Good afternoon.
ATAC has represented Canada's commercial air transport industry since 1934. We have approximately 190 members engaged in commercial aviation operating in every region of Canada. We welcome the opportunity to comment on three budget issues of great concern to our industry, namely the sale of major Canadian airports, the CATSA financing and business model, and the new carbon tax coming into effect next year.
ATAC strongly opposes the sale of major Canadian airports. We firmly believe that the government's intent to sell off airports in order to raise billions to finance numerous non-aviation infrastructure projects is nearsighted, extremely detrimental to our industry, and will result in significantly increased costs to the airlines and their passengers.
Canada's major airports pay over $300 million annually in airport rent to the federal government. Compare that situation to American airports that are heavily subsidized by state and federal governments, and you will understand why our industry is struggling to remain competitive with our neighbours to the south.
Costs for carriers and their passengers will increase by hundreds of millions of dollars because investors would expect a reasonable return on up to $16.6 billion that the C.D. Howe Institute estimates the sale of larger airports would generate. A reasonable return of 5% would be in excess of $800 million annually, more than twice the unreasonable airport rent already being paid to the government. As rent would continue for those airports not sold, the total cost to our industry and its passengers is likely to nearly triple.

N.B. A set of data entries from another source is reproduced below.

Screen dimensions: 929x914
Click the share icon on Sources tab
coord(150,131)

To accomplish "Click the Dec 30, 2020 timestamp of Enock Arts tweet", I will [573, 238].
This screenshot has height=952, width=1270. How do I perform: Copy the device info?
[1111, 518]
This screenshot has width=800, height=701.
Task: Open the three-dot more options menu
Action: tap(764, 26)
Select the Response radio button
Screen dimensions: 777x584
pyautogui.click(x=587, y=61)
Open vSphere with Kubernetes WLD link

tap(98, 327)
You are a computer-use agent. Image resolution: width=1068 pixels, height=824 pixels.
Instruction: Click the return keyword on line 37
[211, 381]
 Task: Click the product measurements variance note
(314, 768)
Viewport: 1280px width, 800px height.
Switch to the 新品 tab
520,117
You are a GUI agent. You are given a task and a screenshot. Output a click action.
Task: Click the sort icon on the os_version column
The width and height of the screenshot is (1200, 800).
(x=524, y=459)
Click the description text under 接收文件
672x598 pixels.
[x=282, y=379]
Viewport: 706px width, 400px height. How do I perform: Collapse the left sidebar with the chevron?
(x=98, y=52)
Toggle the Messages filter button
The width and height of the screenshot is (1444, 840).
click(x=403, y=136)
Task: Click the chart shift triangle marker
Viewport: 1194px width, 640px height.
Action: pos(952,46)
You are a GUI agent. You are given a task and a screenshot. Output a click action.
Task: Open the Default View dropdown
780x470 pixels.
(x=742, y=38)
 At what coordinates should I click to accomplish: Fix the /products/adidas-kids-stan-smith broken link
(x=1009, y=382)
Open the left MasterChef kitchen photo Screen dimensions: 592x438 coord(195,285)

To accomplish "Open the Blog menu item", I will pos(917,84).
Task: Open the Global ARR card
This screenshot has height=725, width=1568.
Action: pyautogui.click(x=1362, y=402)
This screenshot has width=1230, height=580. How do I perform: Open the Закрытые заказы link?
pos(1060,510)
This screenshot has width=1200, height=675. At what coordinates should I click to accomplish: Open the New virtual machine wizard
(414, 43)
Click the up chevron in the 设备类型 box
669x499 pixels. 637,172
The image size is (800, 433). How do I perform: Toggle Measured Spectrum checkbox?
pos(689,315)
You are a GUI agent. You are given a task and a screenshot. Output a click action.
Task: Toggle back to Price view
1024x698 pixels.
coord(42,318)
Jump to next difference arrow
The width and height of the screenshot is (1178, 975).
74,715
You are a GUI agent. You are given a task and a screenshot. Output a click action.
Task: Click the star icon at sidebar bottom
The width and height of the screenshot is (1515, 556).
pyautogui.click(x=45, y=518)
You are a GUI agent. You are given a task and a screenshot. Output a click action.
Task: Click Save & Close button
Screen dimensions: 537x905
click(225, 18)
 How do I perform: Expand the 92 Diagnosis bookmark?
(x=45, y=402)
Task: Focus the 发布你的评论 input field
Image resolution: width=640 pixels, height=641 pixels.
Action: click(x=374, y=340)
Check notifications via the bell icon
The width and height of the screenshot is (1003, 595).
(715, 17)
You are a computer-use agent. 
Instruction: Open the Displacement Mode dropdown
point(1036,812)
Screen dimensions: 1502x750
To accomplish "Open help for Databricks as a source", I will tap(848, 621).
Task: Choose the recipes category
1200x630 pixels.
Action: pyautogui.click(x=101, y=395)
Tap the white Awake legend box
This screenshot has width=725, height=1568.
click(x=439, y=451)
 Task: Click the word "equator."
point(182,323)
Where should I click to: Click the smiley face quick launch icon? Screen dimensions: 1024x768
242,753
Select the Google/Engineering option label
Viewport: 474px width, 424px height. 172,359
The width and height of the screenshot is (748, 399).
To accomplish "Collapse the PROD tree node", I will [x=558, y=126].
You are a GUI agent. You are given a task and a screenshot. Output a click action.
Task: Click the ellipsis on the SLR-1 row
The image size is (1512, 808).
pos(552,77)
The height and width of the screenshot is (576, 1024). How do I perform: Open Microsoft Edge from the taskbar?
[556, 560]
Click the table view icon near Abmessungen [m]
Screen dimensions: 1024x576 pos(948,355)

Furthermore, airports could see their surpluses simply yield higher returns on investments rather than reinvestments in services and infrastructure. In addition, if the investors are foreign, there's a good chance the profits would simply be expatriated.
To meet their investors appetite for even normal returns, airports would either have to cut services and investments or increase the fees significantly. Recent experiences in such projects, for example in Australia, have resulted in costs per passenger to increase by over 50% in the decade following airport privatization.
To add insult to injury, the government would impose a huge new burden on our industry and its passengers, while not reinvesting one penny of the billions generated back into aviation.
ATAC will fight against such a misguided measure in the hopes that the federal government will not jeopardize the long-term viability of the air transport industry for a one-time cash grab.
The funding and governance model of CATSA has always been a serious concern for our industry. For over 10 years, we've been asking the government why it found it acceptable that the air travellers security charge collects over $100 million more per year than is appropriated to CATSA. However, no answer has been forthcoming.
While the number of passengers grows every year, CATSA budgets have been lagging behind. With one of the highest air travellers security charges in the world, Canada is also the exception in that the government has shouldered the travelling public with 100% of airport security costs. In other jurisdictions, governments assume the bulk of the cost and only rely on the travelling public for a minor contribution.
The government is studying various business options for CATSA and seems to favour a Nav Canada type of model. The pitfall for applying a user-pay model to a security agency is that the governing body would have no decision-making power on the level of service, as that would remain the government's responsibility. Consequently, the administrators could be shouldered with new security measures overnight and be expected to fund them, with no questions asked.
We would support a model which would be a necessary adjustment on the status quo, where the government would work collaboratively with CATSA in policy applications and transform the air travellers security charge into a dedicated fee set by CATSA and adjusted to meet its changing needs.
This is supported by a report on aviation safety in Canada tabled in the House of Commons last May by the House Standing Committee on Transport, Infrastructure and Communities.
The carbon tax announced in the last budget is another blow to the competitiveness of our industry. Air carriers already pay $150 million a year in fuel excise tax on jet fuel. Will the fuel excise tax be replaced by the carbon tax or will this be an additional hit on our industry? The $10 per tonne announced for 2018 translates into 2.74¢ per litre. By 2022, this will have risen to 13.69¢ per litre. In the competitive world of international aviation, this is totally unreasonable.
I thank the committee for its time and I'd be happy to answer any questions.